The Overlooked Reason New York’s Subway Trains Are So Painfully Slow

Slow going. Photo: John Moore/Getty Images

Ask a transit expert why the MTA is such a disaster, as New York did last summer, and they’ll cite some combination of aging technology, crumbling infrastructure, depleted budgets, and, the issue that’s gotten the bulk of attention in recently, overcrowding.

But a new report from The Village Voice adds another reason for the delays and disruptions to the list, one that writer Aaron Gordon calls the “root cause of the subway system’s decay.” As an anonymous source put it, “The trains are slower because they slowed the trains down.”

The intentional slowing of trains is traced back to a 1995 J train crash that killed the a conductor and injured dozens more. After that, Gordon writes, the MTA hit the brakes. Maximum train speeds were reduced from around 55 mph to 40 mph. Speed limits were also introduced, along with consequences for breaking them. In some cases, if speeds limits aren’t met, a train’s brakes are automatically tripped. Recovering from that can take one to ten minutes, Gordon writes, and the transgression is noted in a conductor’s performance file.
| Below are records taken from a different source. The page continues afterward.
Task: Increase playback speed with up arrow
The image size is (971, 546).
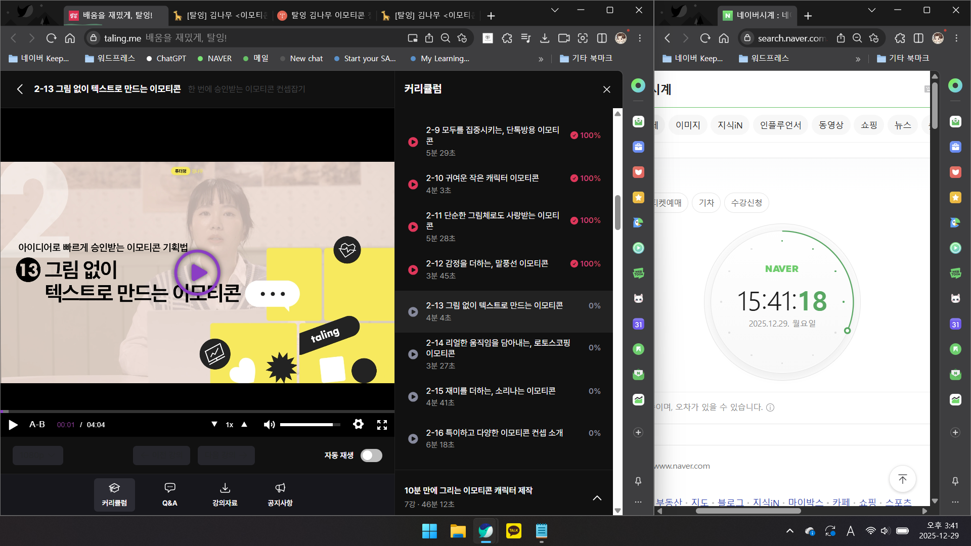Action: [x=244, y=425]
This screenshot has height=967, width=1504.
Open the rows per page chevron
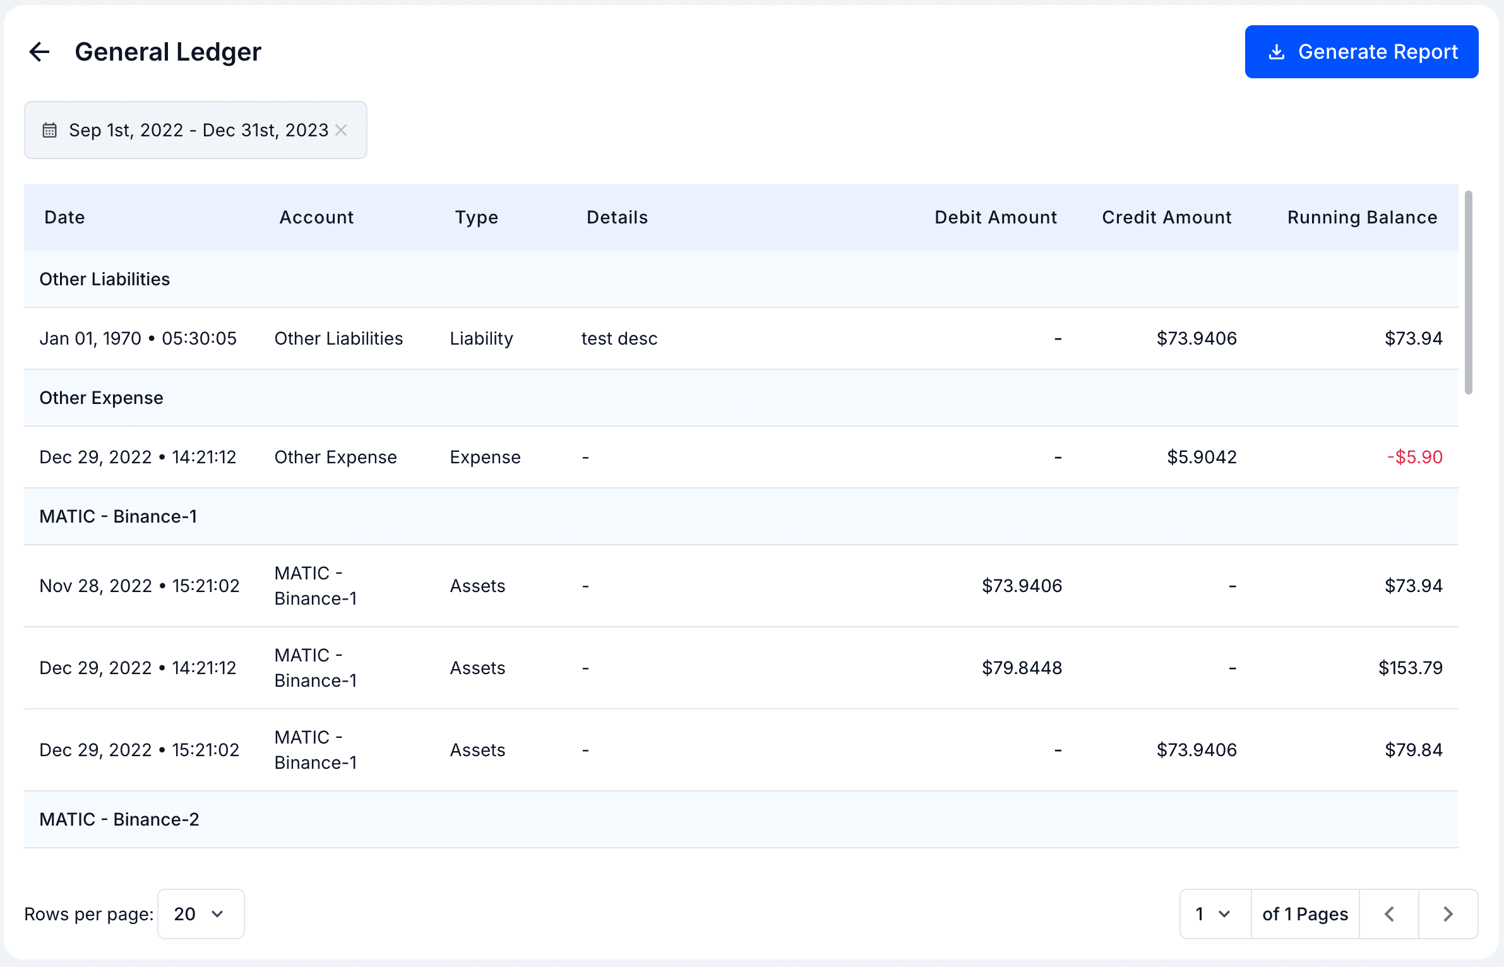pos(218,913)
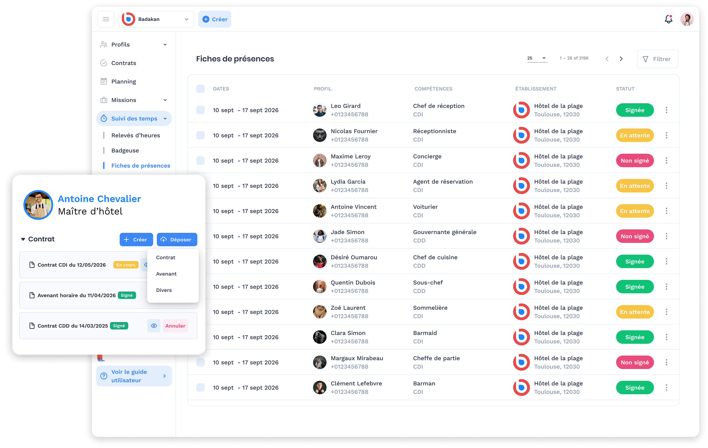
Task: Click the Déposer upload button
Action: coord(177,239)
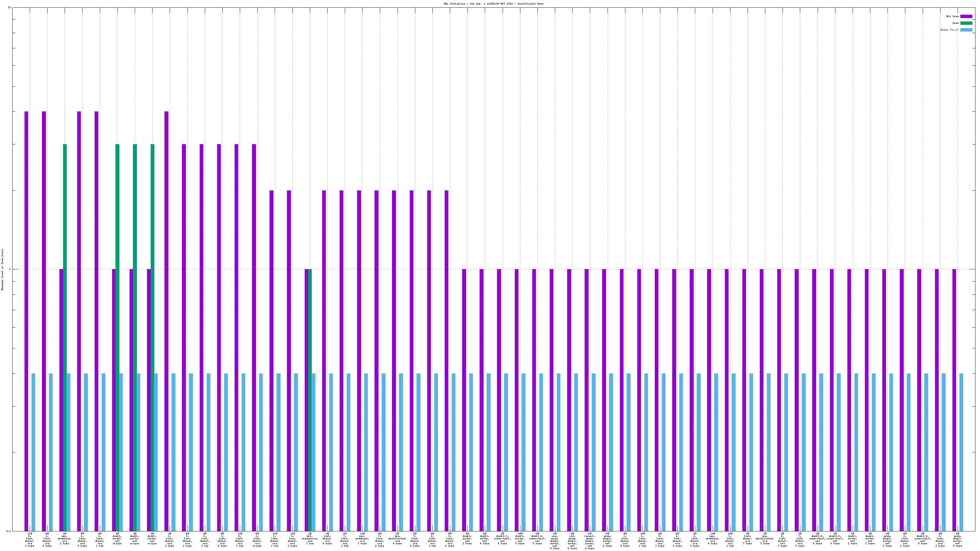Click the y-axis tick label '10'
Screen dimensions: 980x551
(x=9, y=8)
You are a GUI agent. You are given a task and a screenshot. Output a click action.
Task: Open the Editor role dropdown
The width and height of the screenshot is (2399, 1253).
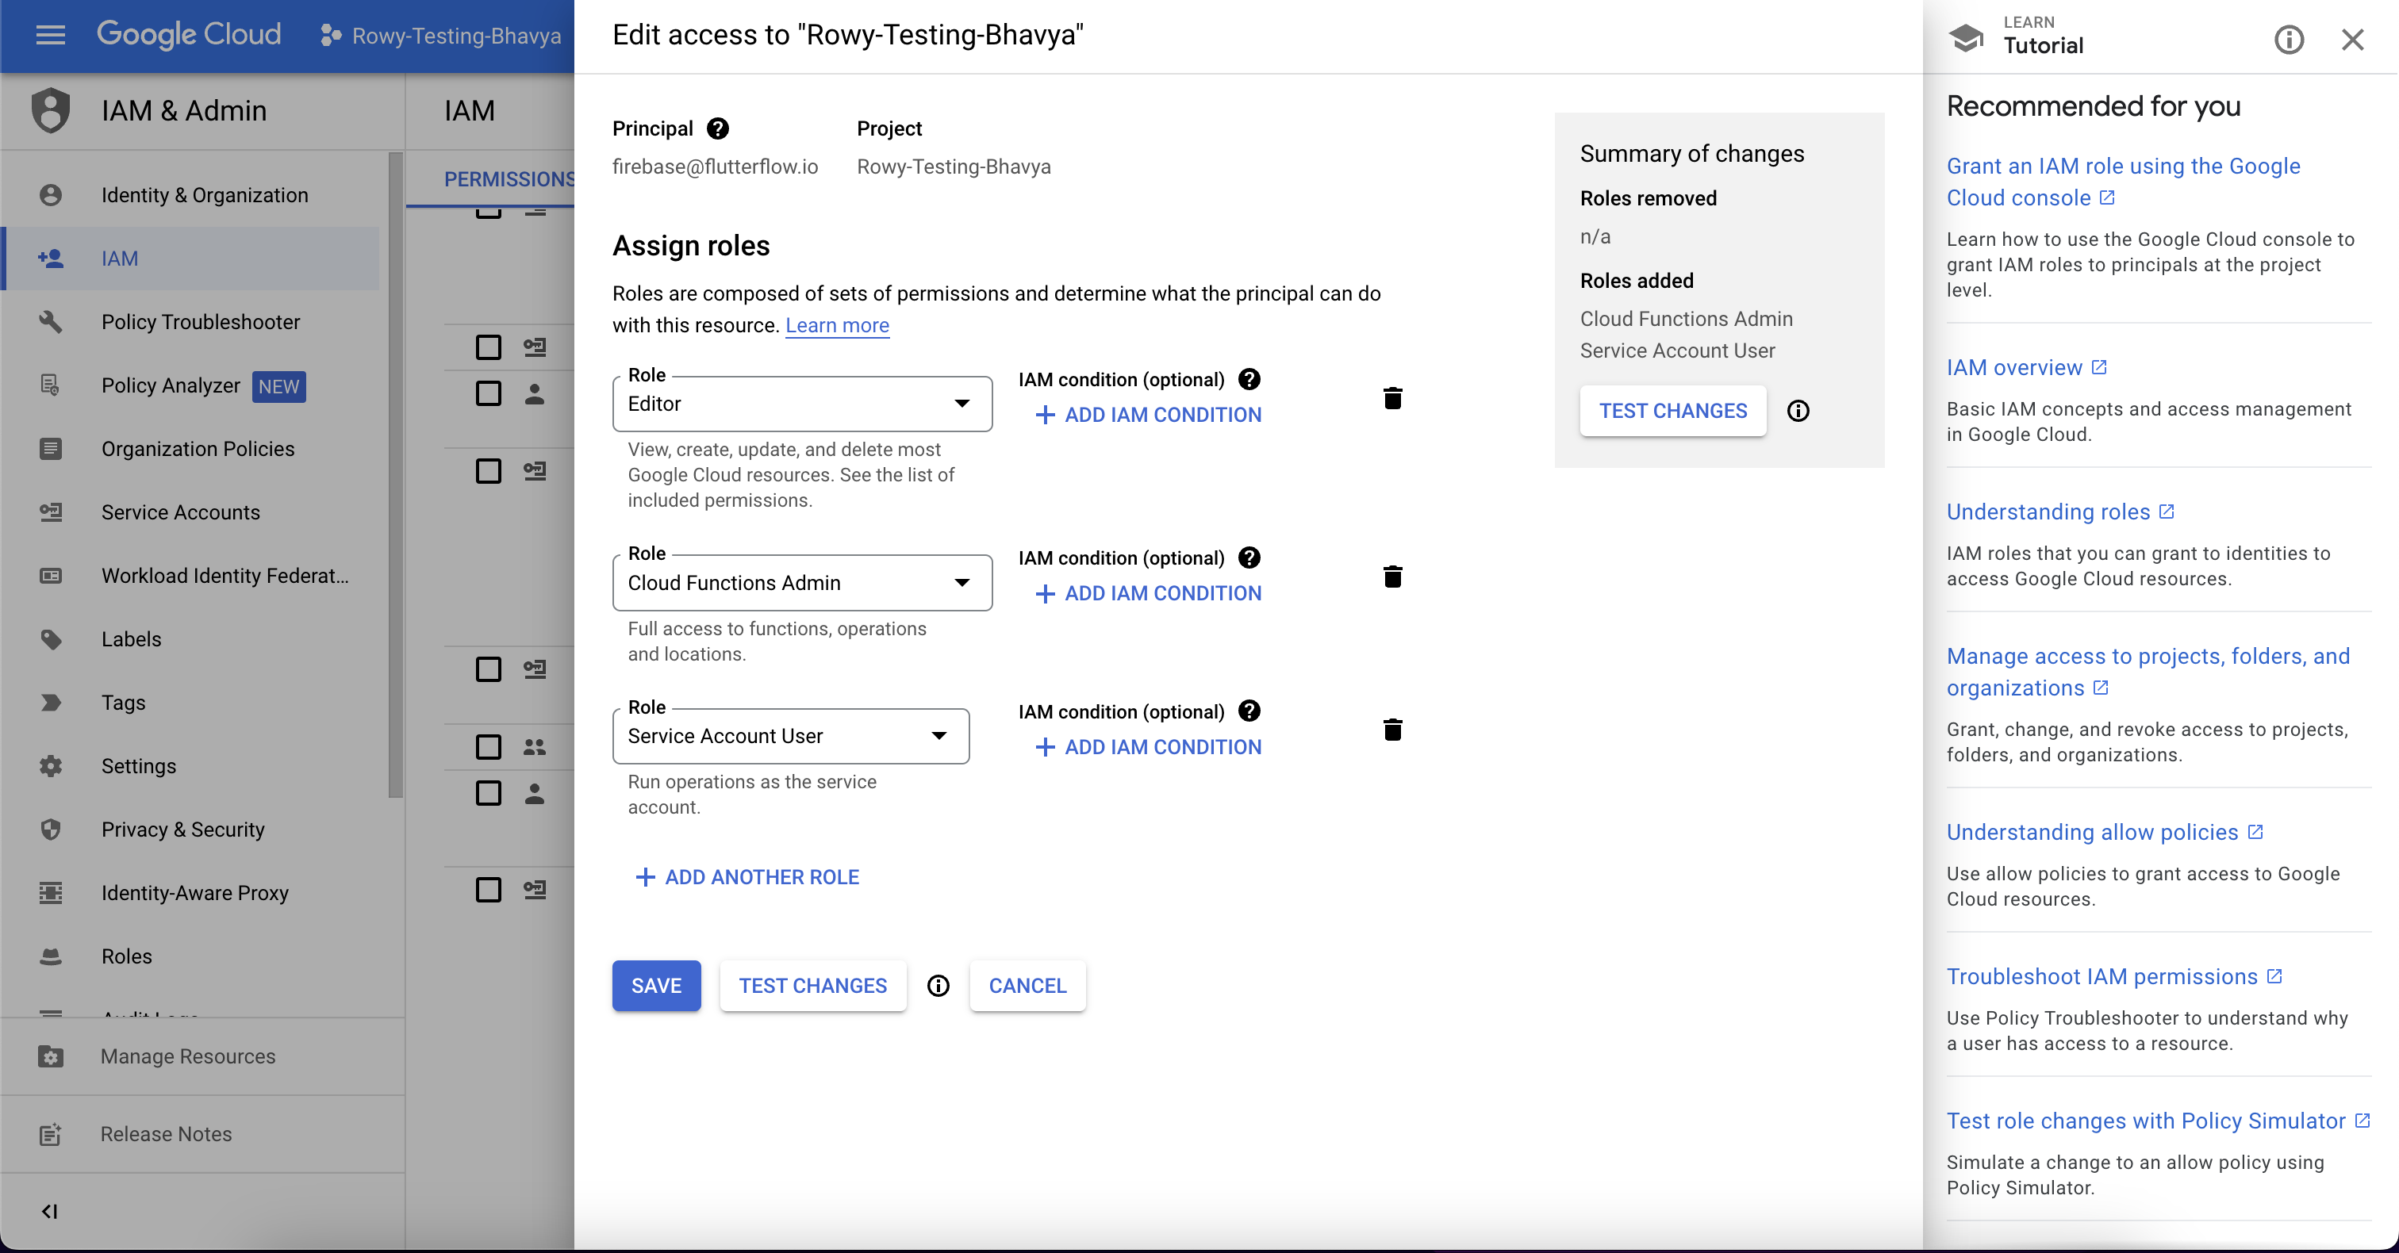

That affects not just the conductors that have to sit in time-out for going too fast, but those who intentionally go very slow to avoid the punishment. Speed regulations around track work are also more stringent than they used to be, the report notes, requiring trains to move at a glacial speed as they near a work site.

All of these changes were implemented with safety as the primary focus, the MTA says, but one driver told Gordon that speed and safety aren’t mutually exclusive. “They always act like speed is unsafe, but you can run trains quickly without sacrificing safety if you have competent management,” he said.